Lebenswege der drei Frauen gleichen sich stark

Es erscheint nicht überraschend, dass sich die Lebenswege dieser drei starken Frauen gleichen. Die Leitende Oberstaatsanwältin, die Polizeipräsidentin und die JVA-Chefin sind Juristinnen, denen nach dem Studium die Welt offen stand. Dass es sie in den Staatsdienst gezogen hat, darüber sei sie „im Nachhinein sehr froh“, berichtet Ursula Steinhauer: „Erstens weil ich einen abwechslungsreichen Job habe.
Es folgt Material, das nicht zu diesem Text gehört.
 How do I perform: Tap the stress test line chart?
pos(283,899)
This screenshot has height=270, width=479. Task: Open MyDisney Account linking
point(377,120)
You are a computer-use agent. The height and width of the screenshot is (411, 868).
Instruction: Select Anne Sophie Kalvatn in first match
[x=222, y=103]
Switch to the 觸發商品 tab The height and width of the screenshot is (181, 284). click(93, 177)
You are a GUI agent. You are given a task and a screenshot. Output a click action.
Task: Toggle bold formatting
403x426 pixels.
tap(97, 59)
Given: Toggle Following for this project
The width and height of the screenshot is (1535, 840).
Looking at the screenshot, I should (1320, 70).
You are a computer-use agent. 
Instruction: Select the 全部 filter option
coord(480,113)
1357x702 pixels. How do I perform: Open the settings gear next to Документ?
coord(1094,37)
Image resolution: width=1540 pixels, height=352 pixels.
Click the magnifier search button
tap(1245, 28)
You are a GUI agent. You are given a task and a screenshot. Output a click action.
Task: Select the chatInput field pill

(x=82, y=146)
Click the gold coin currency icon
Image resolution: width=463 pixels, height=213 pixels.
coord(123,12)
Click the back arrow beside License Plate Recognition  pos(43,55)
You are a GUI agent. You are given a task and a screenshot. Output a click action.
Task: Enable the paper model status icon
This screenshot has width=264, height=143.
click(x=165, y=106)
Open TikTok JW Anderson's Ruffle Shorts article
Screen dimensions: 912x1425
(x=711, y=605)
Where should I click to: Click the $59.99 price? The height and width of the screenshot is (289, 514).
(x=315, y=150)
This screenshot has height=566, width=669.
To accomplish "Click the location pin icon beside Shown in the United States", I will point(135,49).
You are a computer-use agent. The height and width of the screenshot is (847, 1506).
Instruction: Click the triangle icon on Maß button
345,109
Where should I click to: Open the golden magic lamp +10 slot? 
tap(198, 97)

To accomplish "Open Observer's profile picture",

Und zweitens weil ich es als alleinerziehende Mutter ansonsten schwieriger gehabt hätte.“ Um ihren mittlerweile 26 Jahre alten Sohn angemessen erziehen zu können, durfte sie ihre Arbeitszeit im Innenministerium je nach Bedarf reduzieren: „Mal habe ich 27,5 Stunden gearbeitet, mal 31,3. Das war ein großer Segen für mich und mein Kind.“

Doppelrolle Mutter und Beruf erfolgreich bewältigen

Auch Cirullies und Syrnik haben die Doppelrolle Mutter und Beruf erfolgreich bewältigt. Die Gefängnisleiterin brachte sogar das Kunststück fertig, neben Jura mit Sozialwissenschaften einen zweiten Studiengang abzuschließen - eine Kombination, die ihr nun sehr zustatten kommt. Denn das Gros der 350 Knastinsassen besteht aus verurteilten Gefangenen, die ihre Haftzeit in Hagen beginnen und von hier aus auf eine der Regelanstalten verteilt werden. Bei diesem sogenannten Einweisungsverfahren muss die JVA-Chefin sowohl kriminologische Befunde als auch soziale Prognosen berücksichtigen: „Das Einweisungsverfahren ist mein Steckenpferd.“

Offenbar hat die Landesregierung nicht zufällig eine Frau an diese Schaltstelle im Justizapparat des Landes befördert. Denn die Bewertung von Menschen erfordert Einfühlungsvermögen und Empathie - Eigenschaften, die Frauen eher zuzurechnen sind als Männern. Angelika Syrnik will Unterschiede zum anderen Geschlecht denn auch gar nicht wegdiskutieren: „Männer sind vielleicht entscheidungsfreudiger, wir Frauen wägen besser ab.“ Und Ursula Steinhauer bestätigt: „Männer klappern mehr. Ich setze auf Gespräche und versuche in Konfliktfällen stets, einen Ausgleich zu finden. Am Ende bin ich aber diejenige, die die Entscheidung trifft.“

Immer noch nicht genügend Frauen im höheren Polizeidienst

Allerdings gebe es immer noch nicht genügend Frauen im höheren Polizeidienst, meint die Polizeipräsidentin, die bereits seit zwölf Jahren an der Spitze der Hagener Ermittlungsbehörde steht. Die ihr direkt zuarbeitenden Direktionsleiter sind ausnahmslos Männer. Dagegen sind im Gefängnis mit Ursula Scholand-Kuhl und bei der Staatsanwaltschaft mit Dr. Annegret Heymann auch die Posten der stellvertretenden Verwaltungsleitung von Frauen besetzt.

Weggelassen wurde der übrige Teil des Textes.